Between the end of July and October 2018, 148 hair samples were collected in 6 EU countries: Germany, Denmark, United Kingdom (Wales), Italy, France and Belgium. The samples were analyzed for the presence of one or more of the 30 pesticides (insecticides, fungicides and herbicides).
The laboratory detected one or more of these 30 pesticides for two thirds of the samples. Children and adolescents (10-20 years old) are the most exposed (73.7% of this age group). All pesticides detected are endocrine disruptors (according to EU, US EPA or Pesticides Action Network classifications).

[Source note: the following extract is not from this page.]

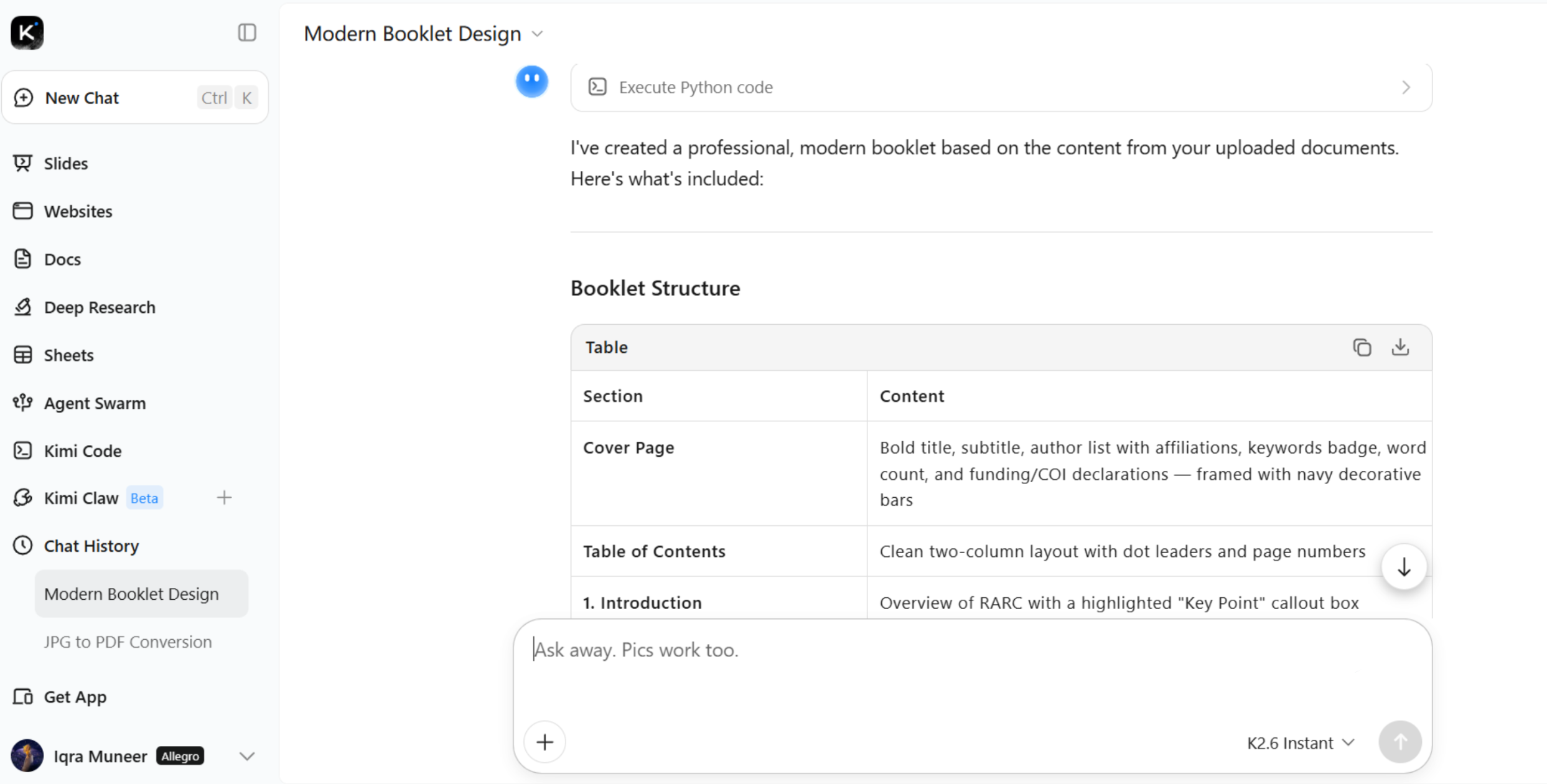Add an attachment with the plus button
Viewport: 1547px width, 784px height.
544,742
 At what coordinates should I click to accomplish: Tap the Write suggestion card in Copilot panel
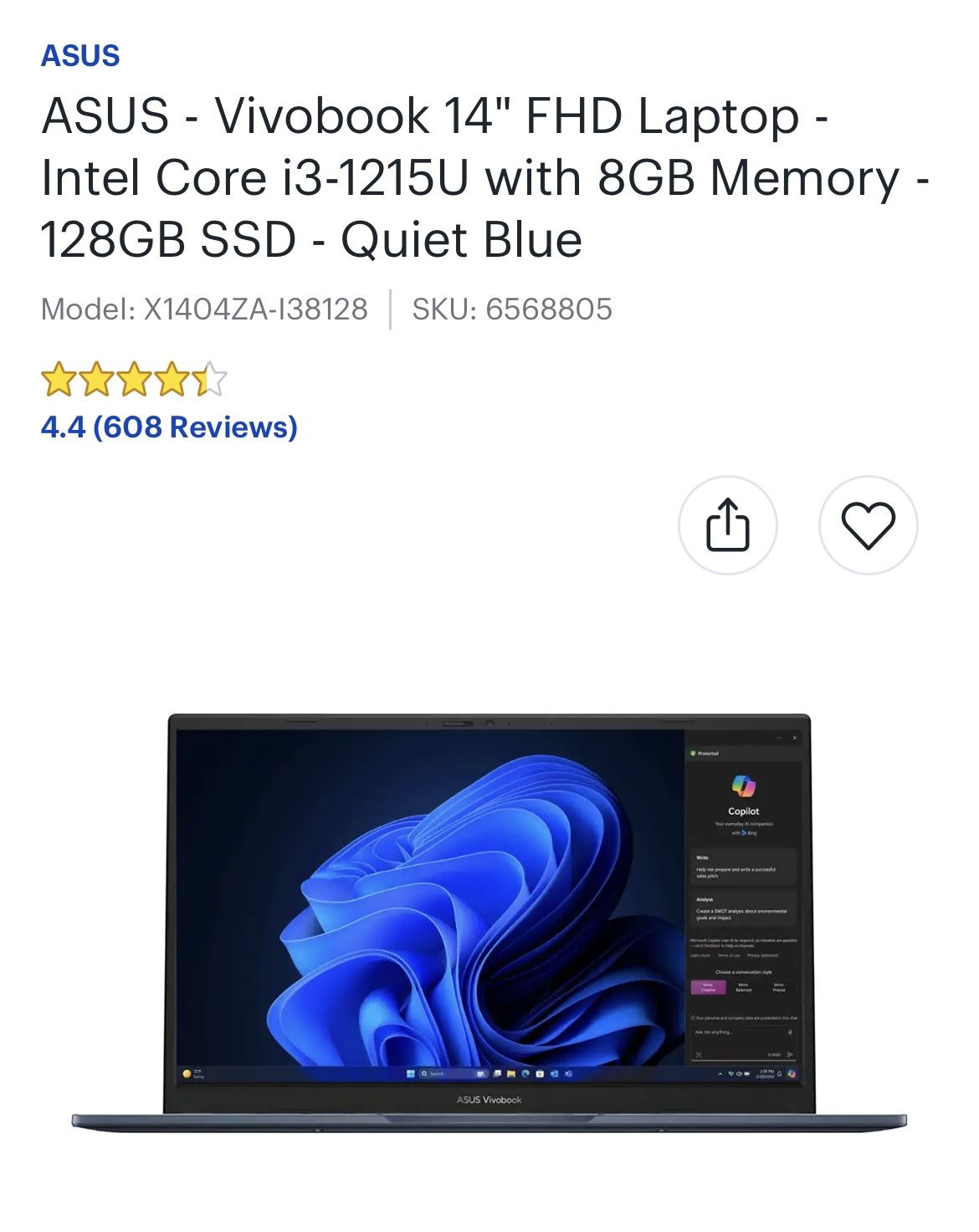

Statement by Bart STAES, Member of the Health and Environment Committee:
"These initial results, because we have only been able to explore 148 samples at this stage, including 25 in France, show that banned pesticides persist in our familiar environment. This is all the more serious as they are all known or suspected endocrine disrupters and the European Commission does not make the protection of populations a priority. Its new strategy on endocrine disrupters does not provide answers to the specific health hazards of these substances that do not correspond to the linear dosing scheme valid for conventional toxic substances."
The other lesson of our exploratory analysis is that our exposure to pesticides is not exclusively through food. In France, Fipronil, banned as a pesticide, remains authorized for, in particular, flea and tick control treatments and collars for our domestic animals. It is therefore not surprising to find them frequently in the hair. Contamination also occurs through wood preservation treatments such as permethrin insecticide. There are many sources of exposure. The contamination of our environment therefore goes beyond the simple framework of our plate. This global contamination shows that there are still too many loopholes in our regulations. Worse, the inconsistency of regulations (the same substance can be banned under pesticide legislation but allowed under biocides legislation) does not protect citizens. A complete review of the legislation is needed as well as a comprehensive ban on endocrine disrupting substances".